◆ WHAT THE TASK REQUIRES: Word for word, copy the line containing "You are a computer-use" and every line after it in the records below, leaving pictures out.

____

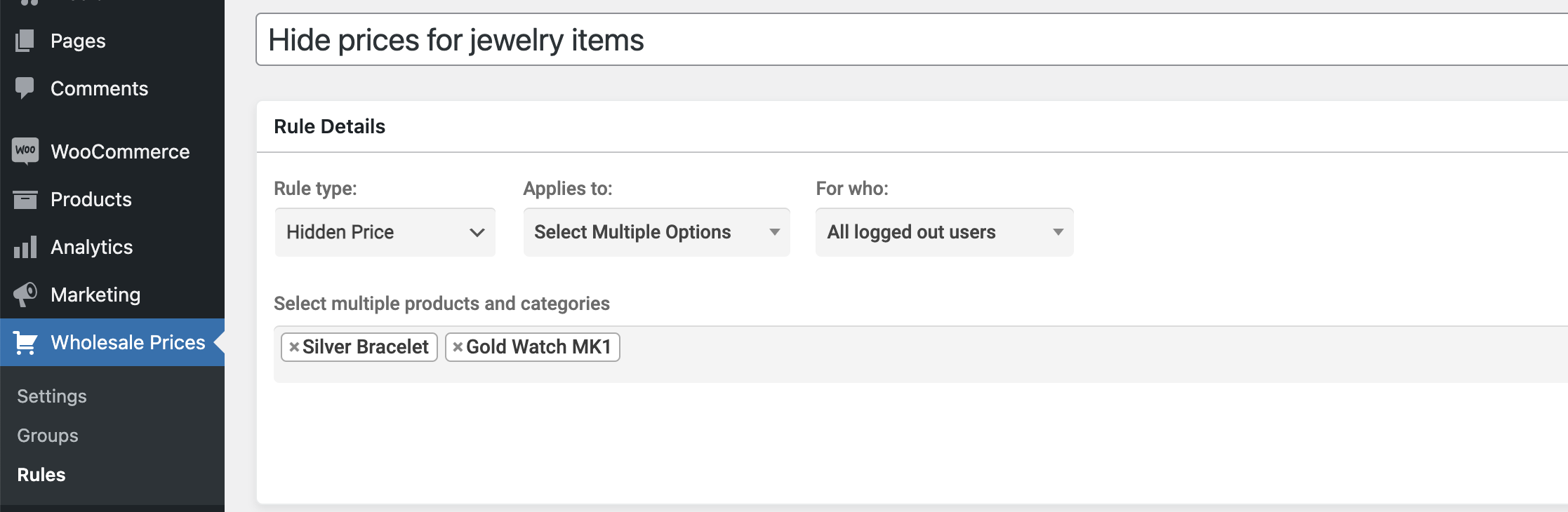The height and width of the screenshot is (512, 1568).
Task: Click the Products archive box icon
Action: pos(25,199)
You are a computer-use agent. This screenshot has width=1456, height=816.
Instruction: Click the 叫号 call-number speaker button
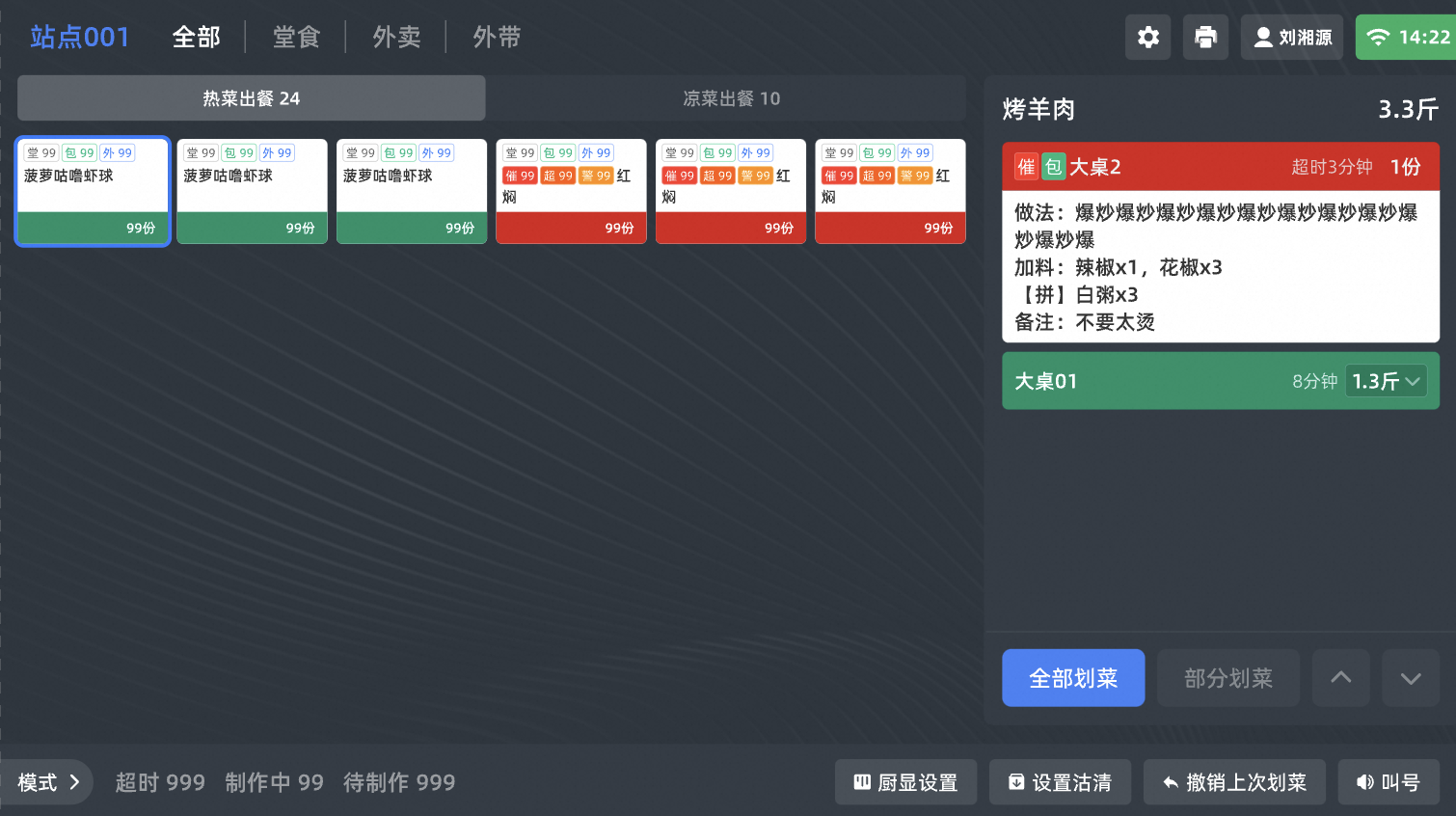[x=1389, y=782]
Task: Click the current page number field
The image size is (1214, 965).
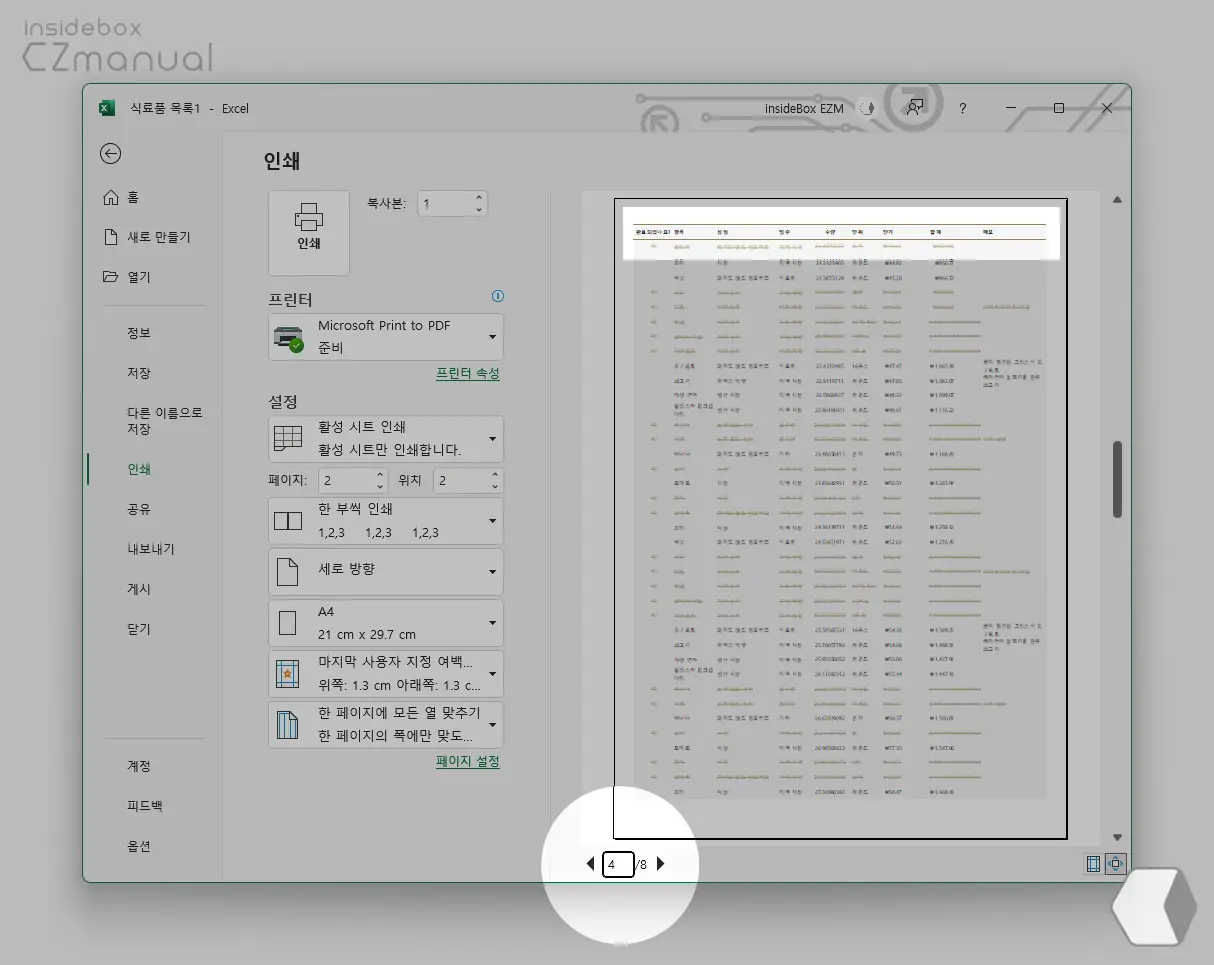Action: pos(618,864)
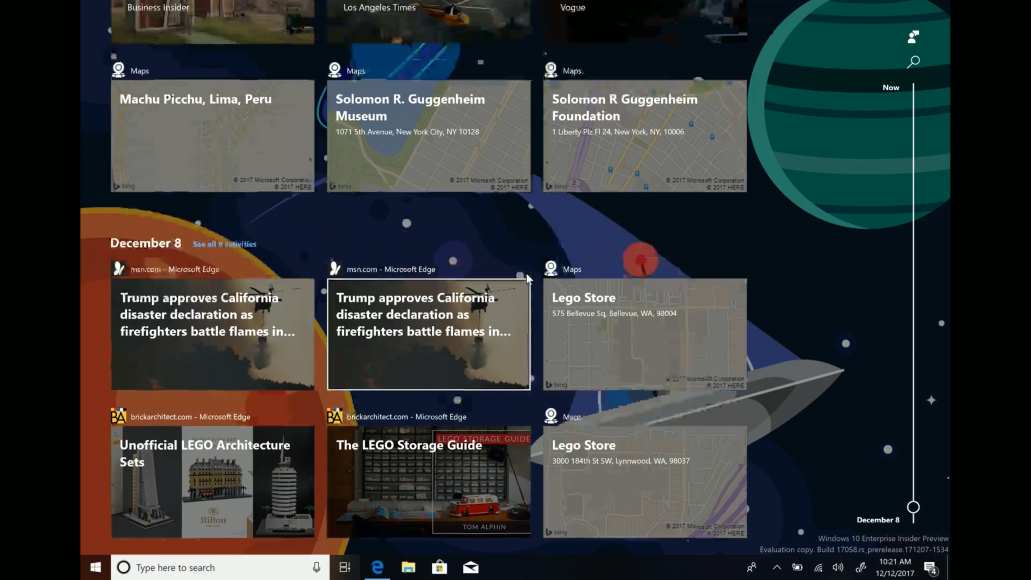Image resolution: width=1031 pixels, height=580 pixels.
Task: Open The LEGO Storage Guide activity card
Action: 428,481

____

◆ ANSWER FOR THIS EXERCISE:
You are a computer-use agent. This screenshot has width=1456, height=816.
Instruction: Click the 叫号 call-number speaker button
[x=1389, y=782]
Task: Click the current page number field
The image size is (1214, 965).
Action: pos(618,864)
Image resolution: width=1031 pixels, height=580 pixels.
Task: Open The LEGO Storage Guide activity card
Action: 428,481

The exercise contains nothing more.